Bunting, a former national security minister, pointed out that with the local government election just over two weeks away, “there is no way that regulations, administrative arrangements etc, can be put in place for the ECJ to effectively replace the role of the ombudsman, no way.

“This is just public relations and it is further normalising bad governance”. 

He told government senators that if they proceeded to debate and pass the bill, “what they would be supporting is incompetence, they would be demonstrating that they support undermining the best traditions of good governance, that they have contempt for this Senate and for the people of Jamaica who’re speaking out broadly against this compromising of the role of the ECJ”. 

“Most seriously, they’re demonstrating that they totally disregard the precious reputation that this institution has developed on a convention of bipartisanship over many, many decades,” Bunting added. 

Meanwhile, in her contribution to the debate, Opposition Senator Donna Scott-Mottley disagreed with the assertion by her government counterpart, Senator Kavan Gayle, that passage of the OPO Bill represented “good governance” on the part of the Administration.
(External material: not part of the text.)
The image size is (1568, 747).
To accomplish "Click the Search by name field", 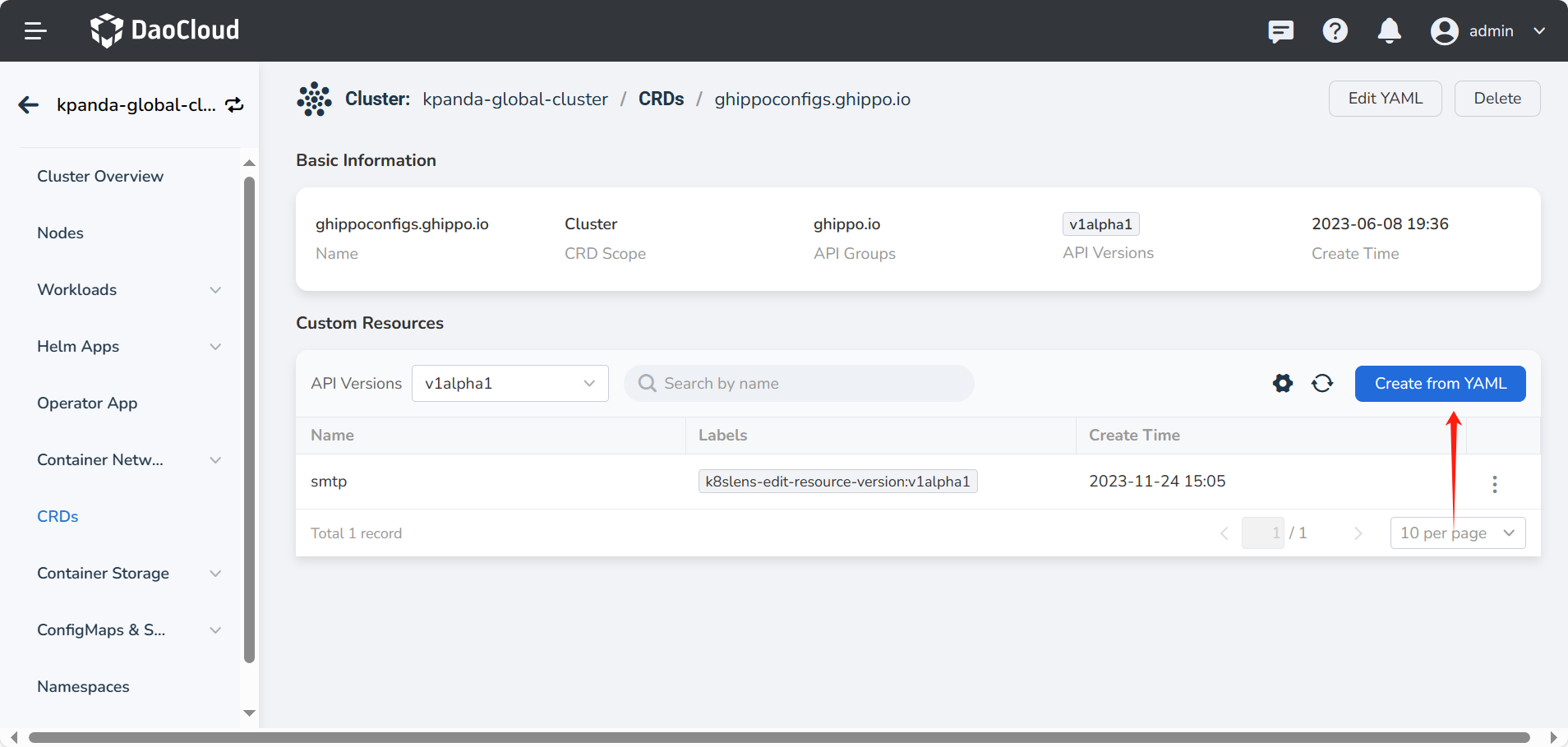I will [x=799, y=384].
Scott-Mottley reminded Gayle that the country had been without a political ombudsman for more than a year, yet the government was only taking a Bill to the Senate floor the day after Nomination Day for the local government election. 

“Is that good governance?” she asked Gayle rhetorically.
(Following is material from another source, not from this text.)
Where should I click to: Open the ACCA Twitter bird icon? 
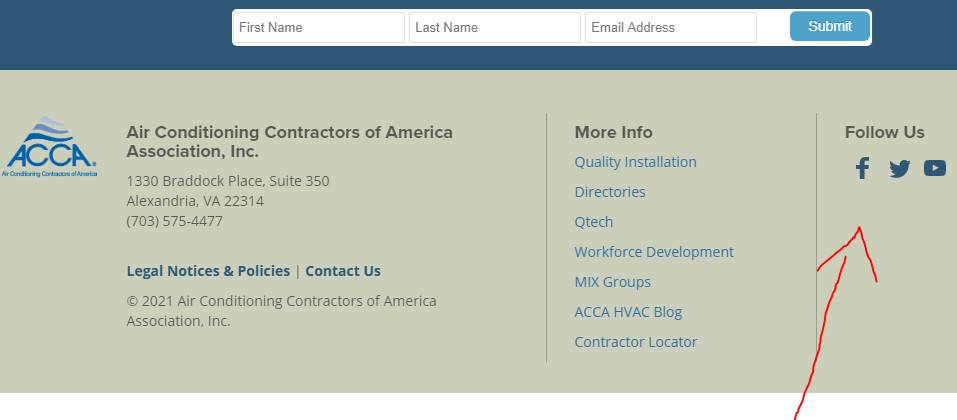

Scott-Mottley argued that with the country knowing that the election had to be held before the end of the month, any government that understands good governance would have taken the opportunity to plan for this possibility. 

“What instead that they have done is to rush, as usual, just a few days before an election is going to be announced, to table and take a bill. Is that good governance?” 

The bill was piloted by government Senator Aubyn Hill, who said that having the ECJ assume the responsibilities of the political ombudsman was in the nation’s interest.

He said the government believes that there is greater benefit from having the ECJ, with nine individuals drawn from different segments of the society, applying their varied skills to the conduct of the work of the Office of the Political Ombudsman versus the retention of a single person in the office.

Opposition members, like their colleagues in the House of Representatives, were upset that the Bill was tabled, debated and passed the same day.

It was approved after a lengthy debate and two divided votes having gained passage in the House of Representatives on Tuesday where Opposition members also voiced strong objections. On Friday, the vote to approve the legislation was along strict party lines with the eight government senators voting ‘yes’ and the six Opposition members present voting ‘no’.

The Office of Political Ombudsman has been non-functioning since November 2022 when the seven-year term of the then ombudsman, Donna Parchment Brown, expired.